> _Your goal_
Reproduce, without any change, the part of the records that opens with the line containing "is (1080, 1920)." and closes with the line containing "logo: 개발러스 DEVELOPER COMMUNITY is", including both of those lines.

> _Task data_

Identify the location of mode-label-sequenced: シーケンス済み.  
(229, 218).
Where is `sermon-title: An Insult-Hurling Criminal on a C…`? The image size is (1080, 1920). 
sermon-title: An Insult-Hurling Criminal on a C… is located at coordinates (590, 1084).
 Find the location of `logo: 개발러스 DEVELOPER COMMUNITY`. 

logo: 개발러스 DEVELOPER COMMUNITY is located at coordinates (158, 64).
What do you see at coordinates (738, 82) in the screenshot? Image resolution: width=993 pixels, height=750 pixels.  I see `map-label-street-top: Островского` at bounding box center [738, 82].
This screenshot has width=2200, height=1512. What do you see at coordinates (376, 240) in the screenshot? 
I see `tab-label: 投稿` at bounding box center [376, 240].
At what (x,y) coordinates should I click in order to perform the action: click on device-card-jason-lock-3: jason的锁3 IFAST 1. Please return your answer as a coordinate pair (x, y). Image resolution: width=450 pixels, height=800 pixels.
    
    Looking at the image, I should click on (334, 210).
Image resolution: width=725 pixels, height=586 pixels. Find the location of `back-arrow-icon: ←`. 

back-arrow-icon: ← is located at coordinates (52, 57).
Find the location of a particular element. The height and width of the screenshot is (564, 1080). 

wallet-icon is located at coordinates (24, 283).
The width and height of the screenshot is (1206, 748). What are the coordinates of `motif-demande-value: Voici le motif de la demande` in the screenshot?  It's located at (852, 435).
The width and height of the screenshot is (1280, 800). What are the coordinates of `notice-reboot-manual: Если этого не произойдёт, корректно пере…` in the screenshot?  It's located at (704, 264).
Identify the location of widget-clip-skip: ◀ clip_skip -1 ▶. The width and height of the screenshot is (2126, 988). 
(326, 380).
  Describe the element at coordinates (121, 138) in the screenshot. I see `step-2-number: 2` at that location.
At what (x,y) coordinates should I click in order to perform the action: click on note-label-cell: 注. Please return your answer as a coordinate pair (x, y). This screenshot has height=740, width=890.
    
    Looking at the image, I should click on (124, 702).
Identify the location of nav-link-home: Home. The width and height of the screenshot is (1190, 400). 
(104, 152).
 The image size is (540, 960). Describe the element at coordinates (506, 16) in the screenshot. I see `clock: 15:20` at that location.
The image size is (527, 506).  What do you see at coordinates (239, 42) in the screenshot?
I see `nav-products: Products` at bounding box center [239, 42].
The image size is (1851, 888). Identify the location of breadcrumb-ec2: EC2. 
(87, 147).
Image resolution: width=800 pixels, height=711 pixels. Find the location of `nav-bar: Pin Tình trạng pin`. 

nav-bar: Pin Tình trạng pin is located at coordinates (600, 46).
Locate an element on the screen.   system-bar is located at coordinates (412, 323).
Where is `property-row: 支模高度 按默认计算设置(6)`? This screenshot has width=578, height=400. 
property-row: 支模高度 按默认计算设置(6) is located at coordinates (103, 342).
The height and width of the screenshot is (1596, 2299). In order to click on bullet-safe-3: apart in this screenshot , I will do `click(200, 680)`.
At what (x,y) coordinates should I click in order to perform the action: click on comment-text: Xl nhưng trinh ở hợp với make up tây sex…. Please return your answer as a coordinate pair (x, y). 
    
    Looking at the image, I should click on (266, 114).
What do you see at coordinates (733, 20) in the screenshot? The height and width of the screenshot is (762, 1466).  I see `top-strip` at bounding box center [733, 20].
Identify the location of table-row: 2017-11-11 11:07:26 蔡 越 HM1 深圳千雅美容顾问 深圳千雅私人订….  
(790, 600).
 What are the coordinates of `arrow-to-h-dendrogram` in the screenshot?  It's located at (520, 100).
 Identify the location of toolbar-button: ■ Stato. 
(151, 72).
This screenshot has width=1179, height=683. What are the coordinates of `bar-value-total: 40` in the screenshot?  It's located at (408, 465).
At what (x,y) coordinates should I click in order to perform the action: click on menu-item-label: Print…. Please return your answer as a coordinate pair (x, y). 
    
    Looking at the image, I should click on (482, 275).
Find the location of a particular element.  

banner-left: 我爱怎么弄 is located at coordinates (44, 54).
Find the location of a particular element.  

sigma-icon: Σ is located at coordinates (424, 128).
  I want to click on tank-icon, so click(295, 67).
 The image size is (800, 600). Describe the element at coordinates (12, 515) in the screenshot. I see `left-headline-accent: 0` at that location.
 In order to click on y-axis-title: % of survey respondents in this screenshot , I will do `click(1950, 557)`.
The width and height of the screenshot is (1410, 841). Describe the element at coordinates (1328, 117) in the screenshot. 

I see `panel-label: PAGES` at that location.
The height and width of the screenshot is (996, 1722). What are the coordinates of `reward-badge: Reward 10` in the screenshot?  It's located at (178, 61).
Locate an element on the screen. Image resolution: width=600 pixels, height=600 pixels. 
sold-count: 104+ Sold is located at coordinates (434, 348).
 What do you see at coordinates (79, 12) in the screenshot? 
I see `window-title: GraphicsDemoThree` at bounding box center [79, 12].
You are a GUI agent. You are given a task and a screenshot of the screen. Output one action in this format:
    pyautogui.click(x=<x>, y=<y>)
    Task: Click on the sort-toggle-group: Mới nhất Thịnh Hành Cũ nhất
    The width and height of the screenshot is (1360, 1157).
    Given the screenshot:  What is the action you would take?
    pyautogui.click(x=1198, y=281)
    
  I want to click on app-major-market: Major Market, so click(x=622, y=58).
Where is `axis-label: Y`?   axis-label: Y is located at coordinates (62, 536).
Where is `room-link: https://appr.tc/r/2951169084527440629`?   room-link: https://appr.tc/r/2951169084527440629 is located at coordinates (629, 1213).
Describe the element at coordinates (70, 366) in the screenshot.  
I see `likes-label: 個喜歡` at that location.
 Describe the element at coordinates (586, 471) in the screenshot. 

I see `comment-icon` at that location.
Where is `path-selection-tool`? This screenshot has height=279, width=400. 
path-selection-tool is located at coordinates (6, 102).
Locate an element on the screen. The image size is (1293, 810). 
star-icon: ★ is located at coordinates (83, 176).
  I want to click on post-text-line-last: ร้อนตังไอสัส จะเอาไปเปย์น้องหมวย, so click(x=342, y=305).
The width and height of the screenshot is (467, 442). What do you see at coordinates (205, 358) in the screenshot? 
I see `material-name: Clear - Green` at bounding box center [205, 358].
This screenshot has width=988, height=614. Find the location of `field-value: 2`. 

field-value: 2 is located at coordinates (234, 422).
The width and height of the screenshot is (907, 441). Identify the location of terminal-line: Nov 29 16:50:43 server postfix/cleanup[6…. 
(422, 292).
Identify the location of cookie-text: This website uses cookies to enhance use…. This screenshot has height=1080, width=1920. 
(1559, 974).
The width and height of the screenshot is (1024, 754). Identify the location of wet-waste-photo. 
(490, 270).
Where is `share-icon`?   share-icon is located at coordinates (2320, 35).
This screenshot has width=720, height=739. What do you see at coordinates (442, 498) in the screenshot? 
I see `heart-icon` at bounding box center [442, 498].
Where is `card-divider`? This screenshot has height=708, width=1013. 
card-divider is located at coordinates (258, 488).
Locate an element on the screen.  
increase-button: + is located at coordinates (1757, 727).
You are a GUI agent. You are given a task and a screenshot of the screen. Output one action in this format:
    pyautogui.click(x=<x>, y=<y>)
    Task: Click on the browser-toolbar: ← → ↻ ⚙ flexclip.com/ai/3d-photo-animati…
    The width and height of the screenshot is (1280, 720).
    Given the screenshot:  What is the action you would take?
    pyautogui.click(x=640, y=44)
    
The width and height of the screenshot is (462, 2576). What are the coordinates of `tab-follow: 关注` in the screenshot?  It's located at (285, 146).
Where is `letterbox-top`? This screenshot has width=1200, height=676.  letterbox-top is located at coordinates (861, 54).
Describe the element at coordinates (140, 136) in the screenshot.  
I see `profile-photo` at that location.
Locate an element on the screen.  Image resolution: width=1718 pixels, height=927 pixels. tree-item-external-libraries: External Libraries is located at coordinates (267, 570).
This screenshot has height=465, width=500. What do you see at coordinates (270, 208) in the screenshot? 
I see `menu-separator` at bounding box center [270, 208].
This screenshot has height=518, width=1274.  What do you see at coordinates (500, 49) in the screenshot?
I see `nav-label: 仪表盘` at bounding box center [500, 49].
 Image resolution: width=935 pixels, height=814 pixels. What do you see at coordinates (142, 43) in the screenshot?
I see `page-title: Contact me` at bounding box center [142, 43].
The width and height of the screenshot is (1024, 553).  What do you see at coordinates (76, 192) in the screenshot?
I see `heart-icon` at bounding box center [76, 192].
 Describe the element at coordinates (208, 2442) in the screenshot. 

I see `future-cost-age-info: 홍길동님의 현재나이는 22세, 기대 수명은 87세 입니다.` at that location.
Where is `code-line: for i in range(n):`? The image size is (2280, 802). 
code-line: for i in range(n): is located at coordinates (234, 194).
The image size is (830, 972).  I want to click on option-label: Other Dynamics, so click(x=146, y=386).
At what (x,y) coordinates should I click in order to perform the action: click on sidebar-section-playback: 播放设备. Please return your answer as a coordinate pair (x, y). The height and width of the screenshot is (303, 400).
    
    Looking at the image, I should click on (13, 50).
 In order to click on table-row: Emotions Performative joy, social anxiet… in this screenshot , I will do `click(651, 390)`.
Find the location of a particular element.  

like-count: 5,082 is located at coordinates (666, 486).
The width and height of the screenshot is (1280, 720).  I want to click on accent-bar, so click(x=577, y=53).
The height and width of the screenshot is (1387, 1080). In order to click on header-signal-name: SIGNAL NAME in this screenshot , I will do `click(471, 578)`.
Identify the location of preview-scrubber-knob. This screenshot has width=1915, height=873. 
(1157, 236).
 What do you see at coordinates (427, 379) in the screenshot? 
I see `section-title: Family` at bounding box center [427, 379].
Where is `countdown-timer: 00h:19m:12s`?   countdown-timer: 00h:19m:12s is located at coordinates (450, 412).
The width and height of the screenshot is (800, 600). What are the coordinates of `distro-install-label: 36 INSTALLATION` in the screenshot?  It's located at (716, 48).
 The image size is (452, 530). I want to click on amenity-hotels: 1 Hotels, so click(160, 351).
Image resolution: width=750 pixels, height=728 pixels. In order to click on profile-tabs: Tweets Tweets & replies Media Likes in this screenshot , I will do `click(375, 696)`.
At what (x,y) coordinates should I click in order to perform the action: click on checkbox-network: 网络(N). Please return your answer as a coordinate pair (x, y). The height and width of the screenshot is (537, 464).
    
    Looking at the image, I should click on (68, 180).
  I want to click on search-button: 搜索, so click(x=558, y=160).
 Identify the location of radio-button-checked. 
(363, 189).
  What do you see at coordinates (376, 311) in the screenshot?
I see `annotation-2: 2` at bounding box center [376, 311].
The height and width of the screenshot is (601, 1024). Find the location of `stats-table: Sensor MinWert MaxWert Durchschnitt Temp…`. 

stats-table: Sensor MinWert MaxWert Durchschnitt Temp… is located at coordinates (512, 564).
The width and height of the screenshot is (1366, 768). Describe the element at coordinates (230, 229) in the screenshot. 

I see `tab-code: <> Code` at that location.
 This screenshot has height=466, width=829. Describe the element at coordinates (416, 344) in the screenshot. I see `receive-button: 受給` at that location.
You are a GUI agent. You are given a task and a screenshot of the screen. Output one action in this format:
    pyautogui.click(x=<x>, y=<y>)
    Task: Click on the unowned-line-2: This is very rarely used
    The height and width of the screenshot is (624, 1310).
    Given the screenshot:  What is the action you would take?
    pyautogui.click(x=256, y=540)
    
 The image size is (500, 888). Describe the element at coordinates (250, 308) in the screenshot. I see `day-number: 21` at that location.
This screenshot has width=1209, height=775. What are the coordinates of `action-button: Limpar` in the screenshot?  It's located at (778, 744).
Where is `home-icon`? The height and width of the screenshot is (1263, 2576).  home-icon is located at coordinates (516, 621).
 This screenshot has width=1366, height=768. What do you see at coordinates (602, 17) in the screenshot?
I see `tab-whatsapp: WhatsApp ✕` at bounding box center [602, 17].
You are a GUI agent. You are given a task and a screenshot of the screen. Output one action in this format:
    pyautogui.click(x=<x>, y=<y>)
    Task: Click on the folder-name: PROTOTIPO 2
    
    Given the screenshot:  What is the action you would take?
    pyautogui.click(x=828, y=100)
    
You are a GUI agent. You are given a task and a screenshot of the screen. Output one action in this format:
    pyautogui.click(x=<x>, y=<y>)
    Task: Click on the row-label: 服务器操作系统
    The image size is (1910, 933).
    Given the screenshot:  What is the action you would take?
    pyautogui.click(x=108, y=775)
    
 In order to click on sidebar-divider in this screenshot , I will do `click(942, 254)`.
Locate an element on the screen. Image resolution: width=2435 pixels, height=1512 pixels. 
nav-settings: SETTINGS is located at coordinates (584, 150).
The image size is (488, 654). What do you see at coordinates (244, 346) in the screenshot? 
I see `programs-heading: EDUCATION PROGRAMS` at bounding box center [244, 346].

> _Answer for this exercise_
Where is `sermon-title: An Insult-Hurling Criminal on a C…`? The image size is (1080, 1920). 
sermon-title: An Insult-Hurling Criminal on a C… is located at coordinates (590, 1084).
 Find the location of `logo: 개발러스 DEVELOPER COMMUNITY`. 

logo: 개발러스 DEVELOPER COMMUNITY is located at coordinates (158, 64).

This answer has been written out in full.